Supplied material Block Start
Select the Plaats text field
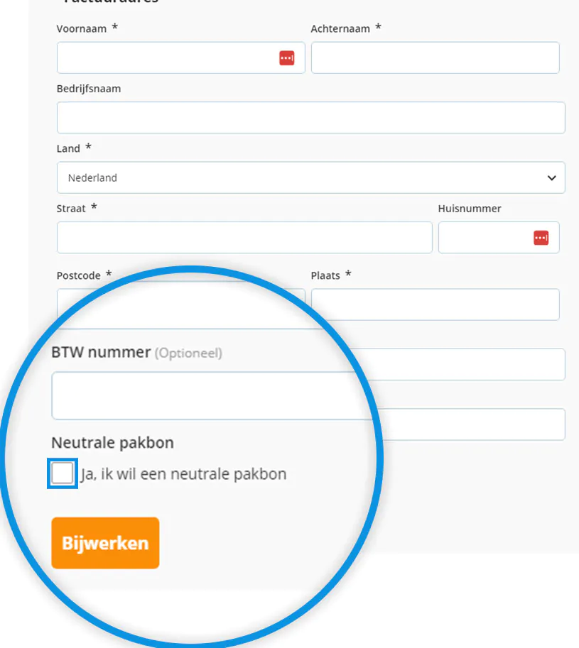Viewport: 579px width, 648px height. click(435, 304)
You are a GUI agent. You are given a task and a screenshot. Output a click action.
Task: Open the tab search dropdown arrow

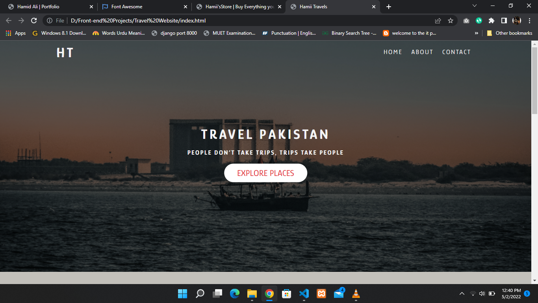click(x=475, y=6)
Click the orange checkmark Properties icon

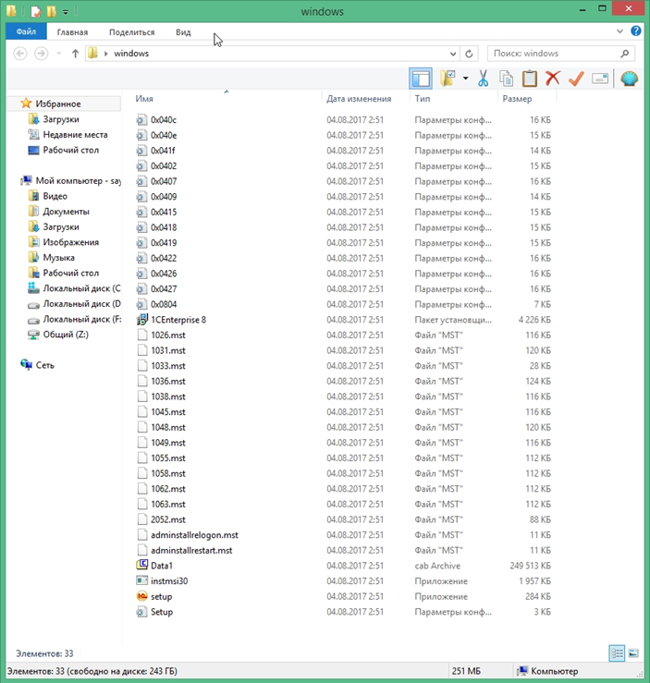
Supplied material Block End
#### [Description of the task]
Return the lines exactly, from the one containing "Task: Open the tab search dropdown arrow" through the last line above, including both ends and excluding every picture.

#### [Solved exercise]
Task: Open the tab search dropdown arrow

click(x=475, y=6)
Click the orange checkmark Properties icon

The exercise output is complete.